Your instructions. Whenever a line of the data below holds the string "price", copy that line.

+++ Data shown

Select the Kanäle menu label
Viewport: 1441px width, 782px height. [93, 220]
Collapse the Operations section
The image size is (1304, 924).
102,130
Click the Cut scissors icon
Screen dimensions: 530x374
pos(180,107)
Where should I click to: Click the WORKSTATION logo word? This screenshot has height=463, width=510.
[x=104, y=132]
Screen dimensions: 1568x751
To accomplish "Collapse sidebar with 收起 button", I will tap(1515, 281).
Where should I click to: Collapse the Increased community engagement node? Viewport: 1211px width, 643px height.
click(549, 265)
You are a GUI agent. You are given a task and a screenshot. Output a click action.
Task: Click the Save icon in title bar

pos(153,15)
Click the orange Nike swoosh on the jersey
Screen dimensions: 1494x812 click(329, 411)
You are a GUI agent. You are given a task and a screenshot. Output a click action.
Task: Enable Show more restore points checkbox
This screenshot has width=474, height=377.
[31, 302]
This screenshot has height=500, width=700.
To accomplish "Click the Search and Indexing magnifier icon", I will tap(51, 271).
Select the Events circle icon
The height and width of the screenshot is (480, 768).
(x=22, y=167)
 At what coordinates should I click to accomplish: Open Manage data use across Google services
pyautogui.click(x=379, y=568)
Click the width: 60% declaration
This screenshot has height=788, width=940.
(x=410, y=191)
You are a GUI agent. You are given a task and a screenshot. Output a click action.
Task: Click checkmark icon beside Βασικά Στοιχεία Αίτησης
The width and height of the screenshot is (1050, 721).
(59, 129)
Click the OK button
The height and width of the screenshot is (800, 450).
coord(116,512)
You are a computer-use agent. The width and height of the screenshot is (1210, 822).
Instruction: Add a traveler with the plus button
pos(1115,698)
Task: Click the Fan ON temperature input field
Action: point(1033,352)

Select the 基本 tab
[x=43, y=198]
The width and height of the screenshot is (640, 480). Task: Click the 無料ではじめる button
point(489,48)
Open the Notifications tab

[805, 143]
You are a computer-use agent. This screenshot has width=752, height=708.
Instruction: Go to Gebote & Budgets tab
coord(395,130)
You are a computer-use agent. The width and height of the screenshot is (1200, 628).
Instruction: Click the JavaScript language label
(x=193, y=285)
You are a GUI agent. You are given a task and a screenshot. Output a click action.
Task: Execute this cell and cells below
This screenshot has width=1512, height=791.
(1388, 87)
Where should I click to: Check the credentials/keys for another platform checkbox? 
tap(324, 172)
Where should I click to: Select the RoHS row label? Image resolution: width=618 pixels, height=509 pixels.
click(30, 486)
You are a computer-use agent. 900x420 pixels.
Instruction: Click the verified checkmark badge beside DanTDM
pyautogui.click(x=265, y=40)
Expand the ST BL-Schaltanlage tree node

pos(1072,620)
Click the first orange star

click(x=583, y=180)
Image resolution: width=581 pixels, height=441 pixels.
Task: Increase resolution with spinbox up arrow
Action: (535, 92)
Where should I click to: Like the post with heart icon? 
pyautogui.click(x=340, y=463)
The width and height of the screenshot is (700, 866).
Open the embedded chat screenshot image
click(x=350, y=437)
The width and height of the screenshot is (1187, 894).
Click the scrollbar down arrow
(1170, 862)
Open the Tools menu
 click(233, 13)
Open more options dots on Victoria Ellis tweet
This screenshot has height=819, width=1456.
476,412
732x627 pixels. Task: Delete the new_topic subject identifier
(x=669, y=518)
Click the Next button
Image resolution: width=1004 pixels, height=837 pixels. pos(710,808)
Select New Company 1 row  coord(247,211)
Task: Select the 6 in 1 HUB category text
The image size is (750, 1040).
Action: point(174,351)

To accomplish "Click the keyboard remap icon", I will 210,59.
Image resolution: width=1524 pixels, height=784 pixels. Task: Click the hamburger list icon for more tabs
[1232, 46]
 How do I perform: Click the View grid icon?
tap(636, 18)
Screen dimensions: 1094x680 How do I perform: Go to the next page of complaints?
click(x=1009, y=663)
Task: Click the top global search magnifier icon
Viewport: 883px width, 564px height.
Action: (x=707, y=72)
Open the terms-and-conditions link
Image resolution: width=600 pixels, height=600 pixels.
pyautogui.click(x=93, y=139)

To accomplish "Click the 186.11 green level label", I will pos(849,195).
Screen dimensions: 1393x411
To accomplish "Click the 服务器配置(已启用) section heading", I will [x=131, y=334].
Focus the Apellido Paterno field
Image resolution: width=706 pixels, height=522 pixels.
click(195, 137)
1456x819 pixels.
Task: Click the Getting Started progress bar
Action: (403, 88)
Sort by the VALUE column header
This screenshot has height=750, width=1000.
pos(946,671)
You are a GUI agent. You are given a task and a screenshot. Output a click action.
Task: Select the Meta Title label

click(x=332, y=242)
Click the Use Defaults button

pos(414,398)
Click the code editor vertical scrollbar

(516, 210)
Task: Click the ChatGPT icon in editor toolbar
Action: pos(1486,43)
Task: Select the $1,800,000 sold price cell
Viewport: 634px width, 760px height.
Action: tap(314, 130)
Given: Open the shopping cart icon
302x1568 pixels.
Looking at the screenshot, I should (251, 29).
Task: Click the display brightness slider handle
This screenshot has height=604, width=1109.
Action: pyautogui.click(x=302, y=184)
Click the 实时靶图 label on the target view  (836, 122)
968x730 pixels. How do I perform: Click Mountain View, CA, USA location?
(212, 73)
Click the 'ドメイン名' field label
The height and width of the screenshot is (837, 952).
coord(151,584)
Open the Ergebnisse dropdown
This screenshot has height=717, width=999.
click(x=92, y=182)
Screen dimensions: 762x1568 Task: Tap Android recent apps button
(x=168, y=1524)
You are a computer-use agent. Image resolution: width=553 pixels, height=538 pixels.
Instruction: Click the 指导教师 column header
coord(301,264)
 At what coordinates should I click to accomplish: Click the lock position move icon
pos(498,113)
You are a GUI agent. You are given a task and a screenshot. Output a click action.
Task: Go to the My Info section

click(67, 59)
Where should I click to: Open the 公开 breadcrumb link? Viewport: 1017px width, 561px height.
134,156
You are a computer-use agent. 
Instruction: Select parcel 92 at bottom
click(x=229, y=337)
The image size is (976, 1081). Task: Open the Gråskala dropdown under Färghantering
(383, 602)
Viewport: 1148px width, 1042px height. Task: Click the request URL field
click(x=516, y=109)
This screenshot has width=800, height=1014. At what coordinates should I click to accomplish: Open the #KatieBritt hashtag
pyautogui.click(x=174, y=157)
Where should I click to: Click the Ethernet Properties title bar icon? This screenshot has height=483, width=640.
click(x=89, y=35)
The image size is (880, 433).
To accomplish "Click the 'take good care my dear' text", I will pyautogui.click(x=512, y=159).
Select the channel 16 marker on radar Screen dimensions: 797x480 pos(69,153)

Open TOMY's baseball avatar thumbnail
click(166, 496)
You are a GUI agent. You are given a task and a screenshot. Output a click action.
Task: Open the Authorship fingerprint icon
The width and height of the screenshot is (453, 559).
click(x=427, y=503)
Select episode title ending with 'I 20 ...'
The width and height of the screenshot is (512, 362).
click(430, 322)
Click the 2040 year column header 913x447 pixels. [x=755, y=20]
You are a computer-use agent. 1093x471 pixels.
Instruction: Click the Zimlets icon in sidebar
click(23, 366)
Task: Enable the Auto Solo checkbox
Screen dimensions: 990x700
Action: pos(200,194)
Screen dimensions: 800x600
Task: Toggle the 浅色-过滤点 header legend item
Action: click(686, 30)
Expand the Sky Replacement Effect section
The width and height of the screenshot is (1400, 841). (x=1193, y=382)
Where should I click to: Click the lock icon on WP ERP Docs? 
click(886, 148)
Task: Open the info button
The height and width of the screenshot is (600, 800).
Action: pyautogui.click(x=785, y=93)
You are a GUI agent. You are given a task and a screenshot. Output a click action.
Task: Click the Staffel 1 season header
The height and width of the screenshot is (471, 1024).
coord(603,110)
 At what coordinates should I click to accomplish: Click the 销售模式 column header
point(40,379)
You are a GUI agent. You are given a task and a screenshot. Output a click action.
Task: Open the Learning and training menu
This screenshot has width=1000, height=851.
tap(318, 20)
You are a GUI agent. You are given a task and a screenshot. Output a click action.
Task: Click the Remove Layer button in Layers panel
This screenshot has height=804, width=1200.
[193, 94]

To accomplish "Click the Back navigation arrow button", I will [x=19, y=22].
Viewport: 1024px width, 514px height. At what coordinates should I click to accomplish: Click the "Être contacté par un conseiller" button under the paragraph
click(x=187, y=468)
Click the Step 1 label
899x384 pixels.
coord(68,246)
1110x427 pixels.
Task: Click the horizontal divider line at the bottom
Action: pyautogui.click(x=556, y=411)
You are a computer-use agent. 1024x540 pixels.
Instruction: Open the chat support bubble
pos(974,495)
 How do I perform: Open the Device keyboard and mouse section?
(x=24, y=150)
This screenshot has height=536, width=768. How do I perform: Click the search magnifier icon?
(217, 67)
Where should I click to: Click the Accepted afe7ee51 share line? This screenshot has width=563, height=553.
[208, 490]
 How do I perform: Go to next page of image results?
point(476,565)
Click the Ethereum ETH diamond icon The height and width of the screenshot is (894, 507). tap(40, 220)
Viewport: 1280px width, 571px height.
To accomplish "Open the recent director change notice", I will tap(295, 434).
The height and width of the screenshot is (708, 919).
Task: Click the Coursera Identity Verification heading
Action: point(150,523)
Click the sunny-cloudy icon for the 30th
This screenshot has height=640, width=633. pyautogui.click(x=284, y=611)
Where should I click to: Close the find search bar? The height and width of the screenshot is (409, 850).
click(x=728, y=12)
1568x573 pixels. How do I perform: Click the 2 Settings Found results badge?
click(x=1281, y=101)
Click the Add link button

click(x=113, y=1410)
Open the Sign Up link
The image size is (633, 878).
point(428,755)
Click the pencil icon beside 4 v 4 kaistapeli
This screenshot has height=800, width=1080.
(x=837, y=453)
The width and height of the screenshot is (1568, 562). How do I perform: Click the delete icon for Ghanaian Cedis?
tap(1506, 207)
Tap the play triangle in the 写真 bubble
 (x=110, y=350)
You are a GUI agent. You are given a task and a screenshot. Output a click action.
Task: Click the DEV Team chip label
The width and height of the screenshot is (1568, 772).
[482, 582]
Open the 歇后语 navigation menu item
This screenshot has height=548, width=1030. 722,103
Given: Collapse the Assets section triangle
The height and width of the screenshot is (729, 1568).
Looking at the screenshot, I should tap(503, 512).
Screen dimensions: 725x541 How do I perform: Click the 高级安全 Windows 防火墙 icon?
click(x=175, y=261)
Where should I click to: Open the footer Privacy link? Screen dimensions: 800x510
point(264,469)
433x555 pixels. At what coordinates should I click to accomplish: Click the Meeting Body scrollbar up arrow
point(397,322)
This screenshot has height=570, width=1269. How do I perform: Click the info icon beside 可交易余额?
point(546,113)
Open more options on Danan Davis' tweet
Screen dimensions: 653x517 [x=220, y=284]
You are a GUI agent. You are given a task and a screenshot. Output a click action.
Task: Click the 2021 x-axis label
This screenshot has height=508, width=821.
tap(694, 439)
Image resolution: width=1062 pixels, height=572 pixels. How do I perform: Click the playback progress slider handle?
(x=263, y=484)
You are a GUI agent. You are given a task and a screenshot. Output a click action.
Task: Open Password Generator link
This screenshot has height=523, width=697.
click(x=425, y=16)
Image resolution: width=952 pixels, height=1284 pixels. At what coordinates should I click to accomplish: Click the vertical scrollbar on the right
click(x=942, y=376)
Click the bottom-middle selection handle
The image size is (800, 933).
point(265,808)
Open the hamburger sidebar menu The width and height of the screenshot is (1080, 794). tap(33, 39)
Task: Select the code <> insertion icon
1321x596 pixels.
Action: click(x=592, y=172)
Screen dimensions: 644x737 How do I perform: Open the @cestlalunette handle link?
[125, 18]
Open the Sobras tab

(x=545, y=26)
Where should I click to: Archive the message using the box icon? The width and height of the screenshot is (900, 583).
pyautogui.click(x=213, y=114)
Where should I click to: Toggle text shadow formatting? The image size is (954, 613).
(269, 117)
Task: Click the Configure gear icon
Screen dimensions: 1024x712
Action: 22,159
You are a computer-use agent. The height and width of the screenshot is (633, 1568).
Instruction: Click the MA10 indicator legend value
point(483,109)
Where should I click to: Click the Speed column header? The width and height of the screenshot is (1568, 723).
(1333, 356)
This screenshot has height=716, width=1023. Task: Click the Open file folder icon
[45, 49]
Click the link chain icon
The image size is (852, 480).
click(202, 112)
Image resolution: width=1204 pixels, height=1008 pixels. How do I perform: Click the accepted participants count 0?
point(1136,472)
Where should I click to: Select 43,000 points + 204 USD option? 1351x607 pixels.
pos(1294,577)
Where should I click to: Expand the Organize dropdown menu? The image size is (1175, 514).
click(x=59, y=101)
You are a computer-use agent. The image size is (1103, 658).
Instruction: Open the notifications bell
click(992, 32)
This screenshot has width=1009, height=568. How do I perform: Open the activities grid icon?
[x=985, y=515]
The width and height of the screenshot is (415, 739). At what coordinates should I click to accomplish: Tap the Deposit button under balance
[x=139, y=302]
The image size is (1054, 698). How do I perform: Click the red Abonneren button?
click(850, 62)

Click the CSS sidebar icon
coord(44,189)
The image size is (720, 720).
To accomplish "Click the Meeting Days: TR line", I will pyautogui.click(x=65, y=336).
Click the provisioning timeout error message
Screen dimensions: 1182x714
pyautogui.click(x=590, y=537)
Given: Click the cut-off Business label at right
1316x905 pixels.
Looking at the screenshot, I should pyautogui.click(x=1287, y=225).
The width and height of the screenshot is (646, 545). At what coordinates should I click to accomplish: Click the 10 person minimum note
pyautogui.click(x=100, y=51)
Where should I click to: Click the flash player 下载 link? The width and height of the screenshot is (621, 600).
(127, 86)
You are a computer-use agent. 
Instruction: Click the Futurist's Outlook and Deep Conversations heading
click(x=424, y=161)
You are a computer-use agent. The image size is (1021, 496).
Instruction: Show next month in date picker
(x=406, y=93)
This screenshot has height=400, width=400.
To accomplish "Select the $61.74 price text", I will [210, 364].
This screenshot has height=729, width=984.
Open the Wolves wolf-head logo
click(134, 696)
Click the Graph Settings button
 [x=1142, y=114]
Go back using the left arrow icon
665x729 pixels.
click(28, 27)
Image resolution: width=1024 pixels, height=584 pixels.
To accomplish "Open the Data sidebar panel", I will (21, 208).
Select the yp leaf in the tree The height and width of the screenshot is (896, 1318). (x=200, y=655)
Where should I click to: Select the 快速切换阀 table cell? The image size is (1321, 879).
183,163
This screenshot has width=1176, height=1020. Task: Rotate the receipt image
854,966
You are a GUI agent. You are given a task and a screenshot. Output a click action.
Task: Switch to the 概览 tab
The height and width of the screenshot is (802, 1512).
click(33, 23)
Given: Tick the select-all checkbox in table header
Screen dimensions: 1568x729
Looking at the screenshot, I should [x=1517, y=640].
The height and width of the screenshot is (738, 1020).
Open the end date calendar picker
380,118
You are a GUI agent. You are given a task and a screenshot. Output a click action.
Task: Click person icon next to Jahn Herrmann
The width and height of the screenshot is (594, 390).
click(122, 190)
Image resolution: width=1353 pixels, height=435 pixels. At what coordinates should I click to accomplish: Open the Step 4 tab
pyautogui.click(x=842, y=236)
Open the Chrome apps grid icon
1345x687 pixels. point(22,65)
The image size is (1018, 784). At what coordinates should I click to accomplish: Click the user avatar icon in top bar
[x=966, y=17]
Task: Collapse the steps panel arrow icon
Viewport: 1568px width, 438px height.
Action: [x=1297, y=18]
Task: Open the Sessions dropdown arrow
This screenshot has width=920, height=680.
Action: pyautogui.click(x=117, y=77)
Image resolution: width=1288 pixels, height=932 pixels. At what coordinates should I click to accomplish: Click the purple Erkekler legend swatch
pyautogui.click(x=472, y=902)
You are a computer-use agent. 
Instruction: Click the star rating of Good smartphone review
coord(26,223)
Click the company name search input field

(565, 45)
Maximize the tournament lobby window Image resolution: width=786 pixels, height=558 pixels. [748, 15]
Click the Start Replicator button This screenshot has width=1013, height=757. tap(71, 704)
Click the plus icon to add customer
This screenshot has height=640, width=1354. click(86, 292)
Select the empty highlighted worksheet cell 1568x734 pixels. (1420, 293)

++++++

Exercise solution.
Task: Select the $1,800,000 sold price cell
To accomplish "Select the $61.74 price text", I will [210, 364].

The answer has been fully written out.